▶ **WORK TO BE COMPLETED**
Check every line in the listing below for "computer". Copy the ones where it occurs.

▶ **MATERIAL FOR THIS TASK**

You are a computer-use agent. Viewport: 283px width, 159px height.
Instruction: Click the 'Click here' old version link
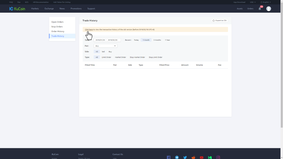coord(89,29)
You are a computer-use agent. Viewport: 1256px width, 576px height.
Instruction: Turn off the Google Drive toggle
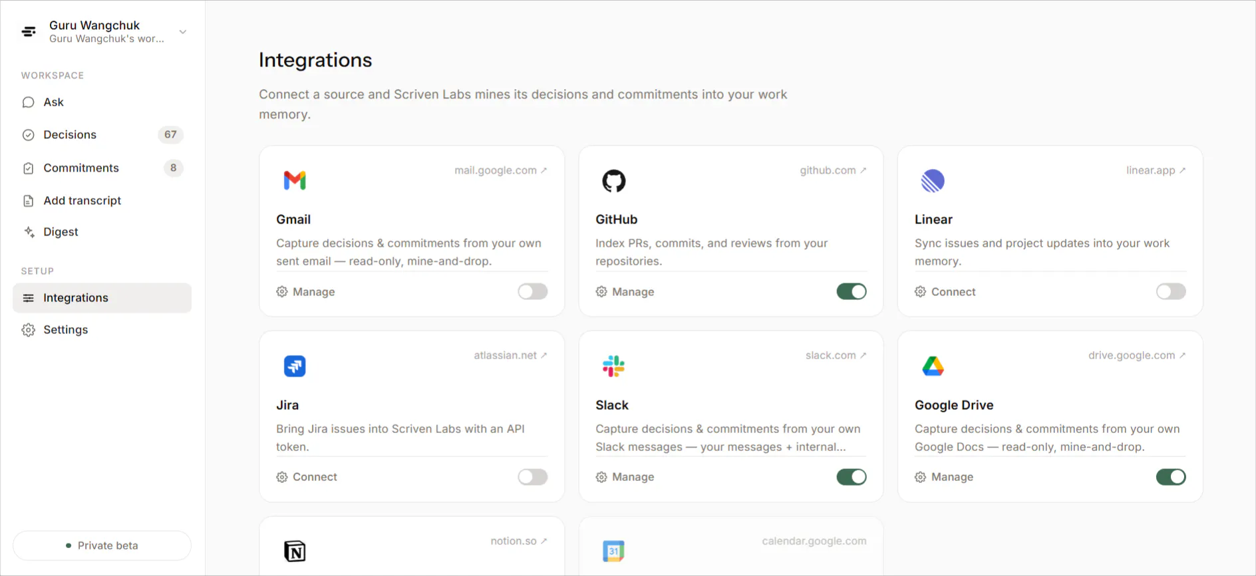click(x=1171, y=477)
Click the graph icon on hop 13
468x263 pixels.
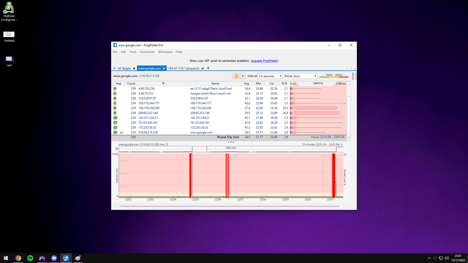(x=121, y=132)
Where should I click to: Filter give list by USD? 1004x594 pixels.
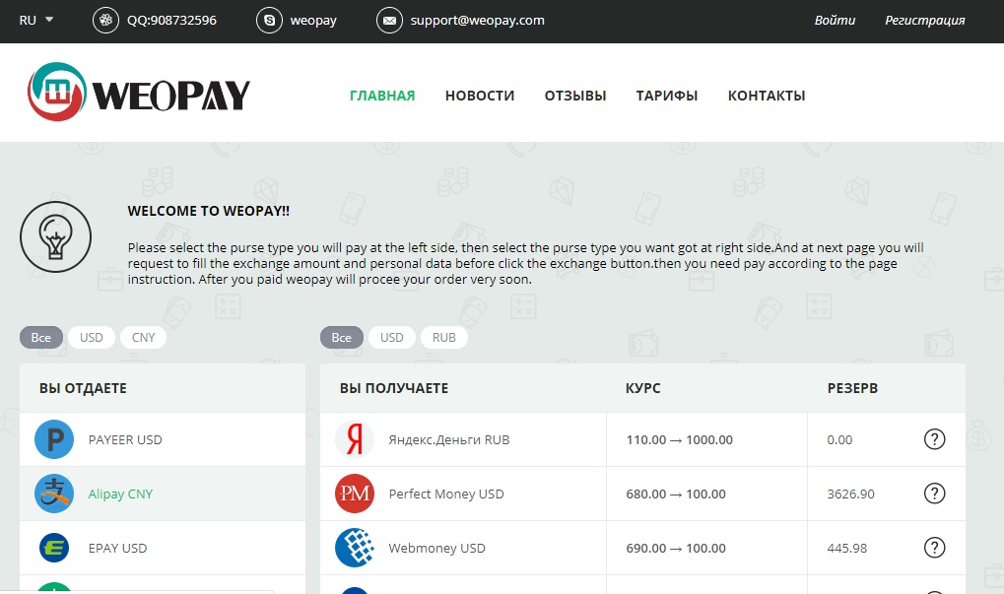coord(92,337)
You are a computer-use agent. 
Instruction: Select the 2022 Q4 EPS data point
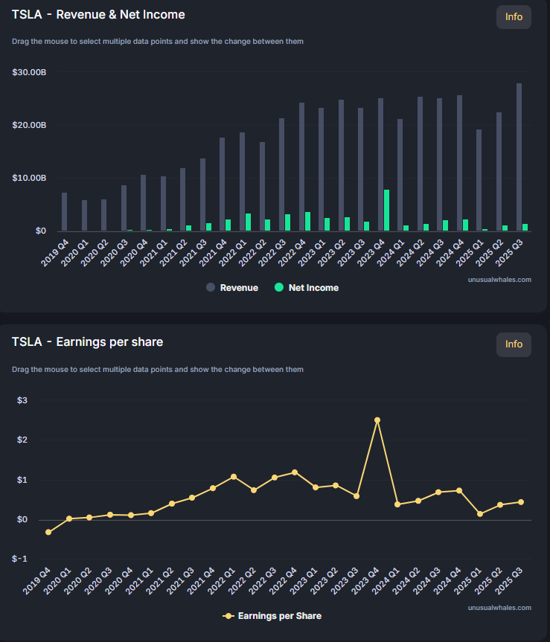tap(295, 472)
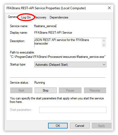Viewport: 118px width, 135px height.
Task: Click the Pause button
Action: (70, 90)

==

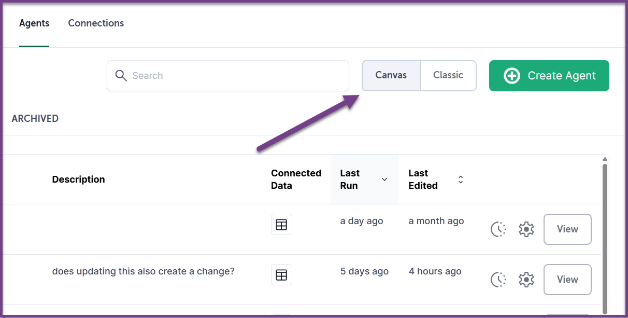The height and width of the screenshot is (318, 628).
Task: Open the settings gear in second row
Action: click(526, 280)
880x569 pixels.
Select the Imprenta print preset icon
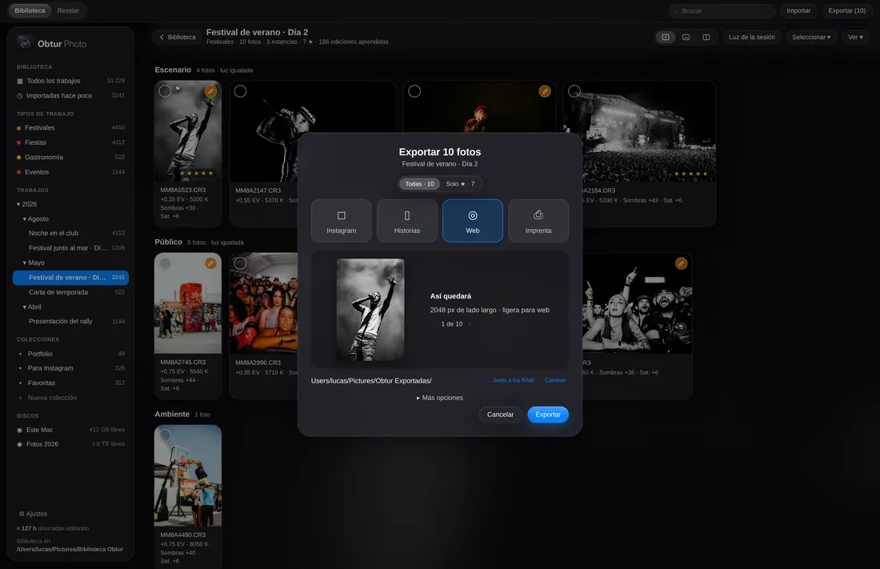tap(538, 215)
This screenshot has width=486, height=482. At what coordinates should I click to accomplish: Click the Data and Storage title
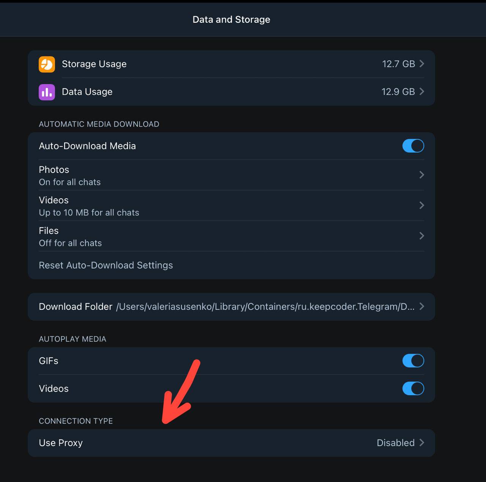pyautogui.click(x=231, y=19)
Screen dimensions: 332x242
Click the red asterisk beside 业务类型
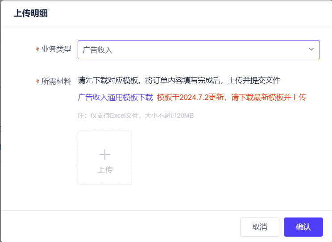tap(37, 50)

▶ **YOUR RESPONSE**
You are a computer-use agent. Viewport: 283px width, 159px height.
You are a computer-use agent. Viewport: 1256px width, 576px height.
You are a computer-use agent. 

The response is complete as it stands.